Moskauer Menschenrechtsorganisation legt Bericht zu Rassismus und Antisemitismus vor. Zahl der Skinheads wächst

MOSKAU taz ■ Russlands rechtsradikale Szene ist im Begriff, „parallele Machtstrukturen“ und „bewaffnete Einheiten“ aufzubauen. Zu diesem Ergebnis gelangt das Moskauer Büro für Menschenrechte (MBM), das diese Woche den von der EU mitgeförderten Halbjahresbericht 2005 „Rassismus, Fremdenfeindlichkeit, ethnische Diskriminierung und Antisemitismus in Russland“ vorstellte.

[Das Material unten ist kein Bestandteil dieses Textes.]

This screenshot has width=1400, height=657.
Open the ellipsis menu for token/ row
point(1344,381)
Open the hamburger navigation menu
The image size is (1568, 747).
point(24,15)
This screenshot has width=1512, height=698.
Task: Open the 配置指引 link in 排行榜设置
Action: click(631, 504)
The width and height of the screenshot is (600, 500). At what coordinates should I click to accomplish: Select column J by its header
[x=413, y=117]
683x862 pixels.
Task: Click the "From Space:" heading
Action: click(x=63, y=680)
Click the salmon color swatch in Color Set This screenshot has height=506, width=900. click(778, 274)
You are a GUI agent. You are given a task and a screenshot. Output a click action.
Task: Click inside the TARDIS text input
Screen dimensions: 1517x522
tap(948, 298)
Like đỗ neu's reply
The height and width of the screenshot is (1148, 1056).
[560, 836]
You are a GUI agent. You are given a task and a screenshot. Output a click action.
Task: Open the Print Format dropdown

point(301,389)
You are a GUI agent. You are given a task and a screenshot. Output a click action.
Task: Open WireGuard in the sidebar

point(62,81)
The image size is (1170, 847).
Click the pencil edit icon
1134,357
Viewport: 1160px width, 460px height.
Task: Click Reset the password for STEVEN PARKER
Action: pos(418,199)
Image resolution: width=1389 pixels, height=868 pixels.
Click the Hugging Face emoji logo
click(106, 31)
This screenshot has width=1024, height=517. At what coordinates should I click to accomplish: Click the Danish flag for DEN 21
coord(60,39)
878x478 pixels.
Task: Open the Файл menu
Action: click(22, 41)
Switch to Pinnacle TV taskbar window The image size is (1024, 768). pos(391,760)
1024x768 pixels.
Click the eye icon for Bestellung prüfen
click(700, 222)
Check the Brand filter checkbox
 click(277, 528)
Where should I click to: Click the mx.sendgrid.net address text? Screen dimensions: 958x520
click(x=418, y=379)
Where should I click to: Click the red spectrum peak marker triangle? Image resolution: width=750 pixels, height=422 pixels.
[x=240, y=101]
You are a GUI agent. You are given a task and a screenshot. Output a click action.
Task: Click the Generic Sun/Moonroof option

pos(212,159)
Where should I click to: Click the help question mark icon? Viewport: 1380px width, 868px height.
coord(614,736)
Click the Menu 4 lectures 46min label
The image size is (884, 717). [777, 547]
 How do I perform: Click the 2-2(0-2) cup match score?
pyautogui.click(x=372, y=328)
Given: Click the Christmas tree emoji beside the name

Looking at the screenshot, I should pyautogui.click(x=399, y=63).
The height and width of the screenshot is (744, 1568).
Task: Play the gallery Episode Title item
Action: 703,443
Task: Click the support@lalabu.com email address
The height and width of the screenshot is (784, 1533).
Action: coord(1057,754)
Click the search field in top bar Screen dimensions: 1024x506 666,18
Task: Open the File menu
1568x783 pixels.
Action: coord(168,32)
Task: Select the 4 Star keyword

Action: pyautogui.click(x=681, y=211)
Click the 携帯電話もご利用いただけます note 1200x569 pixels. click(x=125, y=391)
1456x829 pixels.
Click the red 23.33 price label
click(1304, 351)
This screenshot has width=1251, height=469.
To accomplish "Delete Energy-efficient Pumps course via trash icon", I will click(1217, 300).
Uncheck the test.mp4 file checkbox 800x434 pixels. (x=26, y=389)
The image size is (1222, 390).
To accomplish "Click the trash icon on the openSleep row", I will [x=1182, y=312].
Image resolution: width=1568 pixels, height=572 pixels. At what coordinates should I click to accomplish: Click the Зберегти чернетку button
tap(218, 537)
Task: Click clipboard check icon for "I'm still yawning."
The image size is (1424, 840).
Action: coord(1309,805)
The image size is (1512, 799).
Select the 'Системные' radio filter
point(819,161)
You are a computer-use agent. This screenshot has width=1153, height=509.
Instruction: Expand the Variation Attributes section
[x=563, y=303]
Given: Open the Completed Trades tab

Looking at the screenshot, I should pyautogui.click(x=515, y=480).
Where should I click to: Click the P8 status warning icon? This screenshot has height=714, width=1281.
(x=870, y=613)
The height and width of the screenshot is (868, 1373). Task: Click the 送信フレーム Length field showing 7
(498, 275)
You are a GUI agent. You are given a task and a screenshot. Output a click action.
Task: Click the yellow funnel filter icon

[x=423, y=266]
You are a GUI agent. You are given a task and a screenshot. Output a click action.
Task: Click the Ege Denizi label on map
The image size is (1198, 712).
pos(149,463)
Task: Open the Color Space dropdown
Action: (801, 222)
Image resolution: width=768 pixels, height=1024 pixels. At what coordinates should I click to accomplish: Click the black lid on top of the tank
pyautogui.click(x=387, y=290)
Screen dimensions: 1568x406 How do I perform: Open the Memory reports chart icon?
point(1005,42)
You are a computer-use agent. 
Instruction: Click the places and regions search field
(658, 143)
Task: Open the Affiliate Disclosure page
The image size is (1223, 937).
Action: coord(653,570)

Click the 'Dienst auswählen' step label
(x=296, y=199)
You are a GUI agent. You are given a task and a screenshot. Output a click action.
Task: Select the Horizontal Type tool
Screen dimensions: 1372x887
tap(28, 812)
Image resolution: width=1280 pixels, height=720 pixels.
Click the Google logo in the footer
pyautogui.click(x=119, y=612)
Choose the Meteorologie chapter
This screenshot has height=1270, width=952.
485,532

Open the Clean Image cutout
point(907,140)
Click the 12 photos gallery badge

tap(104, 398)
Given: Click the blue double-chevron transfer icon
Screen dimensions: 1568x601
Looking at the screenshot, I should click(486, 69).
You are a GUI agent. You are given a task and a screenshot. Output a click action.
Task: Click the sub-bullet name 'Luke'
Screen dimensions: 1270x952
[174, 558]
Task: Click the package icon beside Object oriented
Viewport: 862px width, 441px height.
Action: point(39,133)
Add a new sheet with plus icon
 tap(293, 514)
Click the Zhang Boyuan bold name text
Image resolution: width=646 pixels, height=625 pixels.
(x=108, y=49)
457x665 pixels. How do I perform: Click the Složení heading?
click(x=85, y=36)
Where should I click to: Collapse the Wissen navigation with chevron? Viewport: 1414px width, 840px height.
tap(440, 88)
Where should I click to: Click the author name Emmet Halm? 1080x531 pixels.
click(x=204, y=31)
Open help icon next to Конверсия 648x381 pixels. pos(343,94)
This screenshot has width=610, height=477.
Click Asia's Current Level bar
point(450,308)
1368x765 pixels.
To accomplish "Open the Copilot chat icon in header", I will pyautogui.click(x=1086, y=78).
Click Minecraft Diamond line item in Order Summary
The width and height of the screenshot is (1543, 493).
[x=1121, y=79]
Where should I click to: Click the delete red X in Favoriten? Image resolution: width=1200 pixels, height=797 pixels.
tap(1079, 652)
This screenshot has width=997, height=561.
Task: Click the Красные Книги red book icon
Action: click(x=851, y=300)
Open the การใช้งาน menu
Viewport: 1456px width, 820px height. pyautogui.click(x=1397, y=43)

Besonders aktiv ist der Slawische Bund (Slawianski Sojus), abgekürzt SS, der seine Mitglieder aufrief, eine Bürgerwehr zu gründen. Unterstützt wird der Bund von der „Bewegung gegen illegale Immigration“, die mit einem konspirativen Netz von fünfköpfigen Gruppen arbeitet. Die Organisation „Woenno-derschawni Sojus“, Staats-Kriegs-Bund, forderte seine Sympathisanten auf, neben mobilen militärischen Einsatzkommandos „Volkstribunale“ aufzustellen.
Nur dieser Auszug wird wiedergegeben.